* start Excerpted passage *

It is, but only assuming you're already in protected mode. In real mode you can't access anything above 0xFFFF due to segment limits.

If you are in protected mode, this is not going to help as you can't fix that problem from protected mode.

The A20 Line page on the wiki has sample code that sets the two addresses to two different values, then checks to see if they are equal. Then it sets them back to their original value.

hubris wrote:0x000FFFFC

I don't think your test will work very well when you aren't using RAM. Other than that, it sounds like you've got the right idea. (Enabling A20 in the first place is usually the hardest part.)

Candy wrote:It is, but only assuming you're already in protected mode. In real mode you can't access anything above 0xFFFF due to segment limits.

That's the kind of situation where unreal mode is useful.

Candy wrote:If you are in protected mode, this is not going to help as you can't fix that problem from protected mode.

Are you sure about that?

Hi,

Octocontrabass wrote:

Candy wrote:It is, but only assuming you're already in protected mode. In real mode you can't access anything above 0xFFFF due to segment limits.

That's the kind of situation where unreal mode is useful.

One of the quirks of real mode is that you can access slightly more than 1 MiB of memory. Real mode addresses 0xFFFF:0x0010 to 0xFFFF:0xFFFF become physical addresses 0x00100000 to 0x0010FFEF; so you can actually access "not quite 64 KiB" more than 1 MiB.

Of course this is the reason A20 exists in the first place. On ancient CPUs (that only had a 20-bit physical address bus) these accesses would wrap around (e.g. 0xFFFF:0xFFFF becomes 0x0010FFEF which is truncated to 0x0000FFEF) and someone wrote software that depended on the wrap around and their software broke when newer CPUs came along, so the entire industry had to be cursed with A20 (to work around the problem) for 30+ years.

* end Excerpted passage *
* start Data listing *

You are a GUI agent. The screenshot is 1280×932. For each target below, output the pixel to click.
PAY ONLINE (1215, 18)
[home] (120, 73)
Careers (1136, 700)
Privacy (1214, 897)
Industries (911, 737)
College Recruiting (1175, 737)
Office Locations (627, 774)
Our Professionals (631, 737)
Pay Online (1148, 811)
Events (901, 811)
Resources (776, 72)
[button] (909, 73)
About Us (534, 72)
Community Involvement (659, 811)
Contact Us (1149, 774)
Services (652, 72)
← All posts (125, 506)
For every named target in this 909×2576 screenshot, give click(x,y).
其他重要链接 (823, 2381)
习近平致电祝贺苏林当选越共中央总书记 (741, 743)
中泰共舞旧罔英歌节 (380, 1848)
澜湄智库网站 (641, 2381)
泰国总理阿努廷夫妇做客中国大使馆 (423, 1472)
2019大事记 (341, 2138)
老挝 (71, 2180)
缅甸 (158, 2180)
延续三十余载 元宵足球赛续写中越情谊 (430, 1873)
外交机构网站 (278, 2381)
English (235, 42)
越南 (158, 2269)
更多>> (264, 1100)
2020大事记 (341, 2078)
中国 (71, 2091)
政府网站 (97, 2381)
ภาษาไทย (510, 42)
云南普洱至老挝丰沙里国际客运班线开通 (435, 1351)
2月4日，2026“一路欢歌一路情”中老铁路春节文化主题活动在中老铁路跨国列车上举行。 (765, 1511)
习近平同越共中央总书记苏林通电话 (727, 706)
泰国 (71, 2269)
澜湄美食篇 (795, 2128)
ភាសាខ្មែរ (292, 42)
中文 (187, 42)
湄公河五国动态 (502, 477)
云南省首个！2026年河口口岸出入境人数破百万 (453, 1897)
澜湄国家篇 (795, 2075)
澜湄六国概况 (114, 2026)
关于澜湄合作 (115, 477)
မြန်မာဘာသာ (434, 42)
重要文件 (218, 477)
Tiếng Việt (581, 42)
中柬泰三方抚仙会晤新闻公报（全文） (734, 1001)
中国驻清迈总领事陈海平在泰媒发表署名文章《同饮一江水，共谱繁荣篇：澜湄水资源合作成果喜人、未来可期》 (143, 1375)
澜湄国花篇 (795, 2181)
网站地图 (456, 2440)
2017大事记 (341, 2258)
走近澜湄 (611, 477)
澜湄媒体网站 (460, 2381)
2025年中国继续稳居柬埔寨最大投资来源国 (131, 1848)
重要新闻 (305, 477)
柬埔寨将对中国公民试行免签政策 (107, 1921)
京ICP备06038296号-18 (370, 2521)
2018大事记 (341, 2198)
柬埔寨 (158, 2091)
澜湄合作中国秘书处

* end Data listing *

** Written problem A **
In the forum thread on the A20 line, which physical addresses do the real mode addresses 0xFFFF:0x0010 to 0xFFFF:0xFFFF map to?
** Written problem B **
Condense the paragraph of the A20 line thread that begins "Of course this is the reason A20 exists" into a short bulleted list that keeps its main facts.
** Written problem C **
Pick up the forum thread on the A20 line at the point where it ends, and extend it with further discussion.

** Final answer A **
They map to physical addresses 0x00100000 to 0x0010FFEF.

** Final answer B **
- The ability to reach slightly more than 1 MiB in real mode is the reason A20 exists.
- Ancient CPUs had only a 20-bit physical address bus, so such accesses wrapped around (0xFFFF:0xFFFF became 0x0010FFEF, truncated to 0x0000FFEF).
- Some software depended on that wrap-around and broke when newer CPUs arrived.
- To work around the problem, the industry has been burdened with A20 for more than 30 years.

** Final answer C **
Cheers,

Brendan

Brendan wrote:someone wrote software that depended on the wrap around and their software broke when newer CPUs came along

I have been wondering what that software might be. On traditional PCs, the only one I can think of would be the BIOS routines. For example, an IRQ handler modifying (cs = 0xF800, ip = ????) the bios data area found at 0x0040:0x0000 without loading other segment registers but using a cs override prefix if accessing data. That brings me to another point: would it be safe to enable the A20 line and still keep the BIOS in control? Of course, this just theoretical and applies only on really old rare PC hardware.

Hi,

Antti wrote:

Brendan wrote:someone wrote software that depended on the wrap around and their software broke when newer CPUs came along

I have been wondering what that software might be. On traditional PCs, the only one I can think would be the BIOS routines.

I don't know. Ages ago I tried to find out, but I failed to find anything specific online.

I don't think it would've been BIOS, as BIOS is "motherboard specific" anyway and could've been changed so that newer BIOSs for newer motherboards don't depend on the wrap around. On the other hand, I can't think of a sane reason for a real mode OS (CP/M, MS-DOS) or applications to rely on the wrap around either (but programmers do seem to do insane things at times).

Antti wrote:That brings me to another point: would it be safe to enable the A20 line and still keep the BIOS in control? Of course, this just theoretical and applies only on really old rare PC hardware.

It's safe to enable A20 and keep BIOS in control - even MS-DOS does that (back in the "himem.sys" days).


Cheers,

Brendan

This is a little bit strange. There are differences between an 8086 and newer that could be far more significant than this wrap-around feature. But still this specific issue had to be made backward compatible at any cost. There must have been an important application that used this wrap-around hack.

Brendan wrote:Hi,

Antti wrote:

Brendan wrote:someone wrote software that depended on the wrap around and their software broke when newer CPUs came along

I have been wondering what that software might be. On traditional PCs, the only one I can think would be the BIOS routines.

I don't know. Ages ago I tried to find out, but I failed to find anything specific online.

. . .

OS/2 Museum wrote:There is precious little information on that topic. But as it turns out, all versions of DOS, including the OS/2 DOS box and NTVDM in Windows NT, implement a CP/M-like system call interface which cannot work without address wrap-around being emulated one way or another. In other words, any DOS application may in fact need the wrap-around, without necessarily being even aware of the fact.

Thank you Mike! I think the link you sent clarifies this matter to a great extent. A very good history lesson. The puzzle is solved.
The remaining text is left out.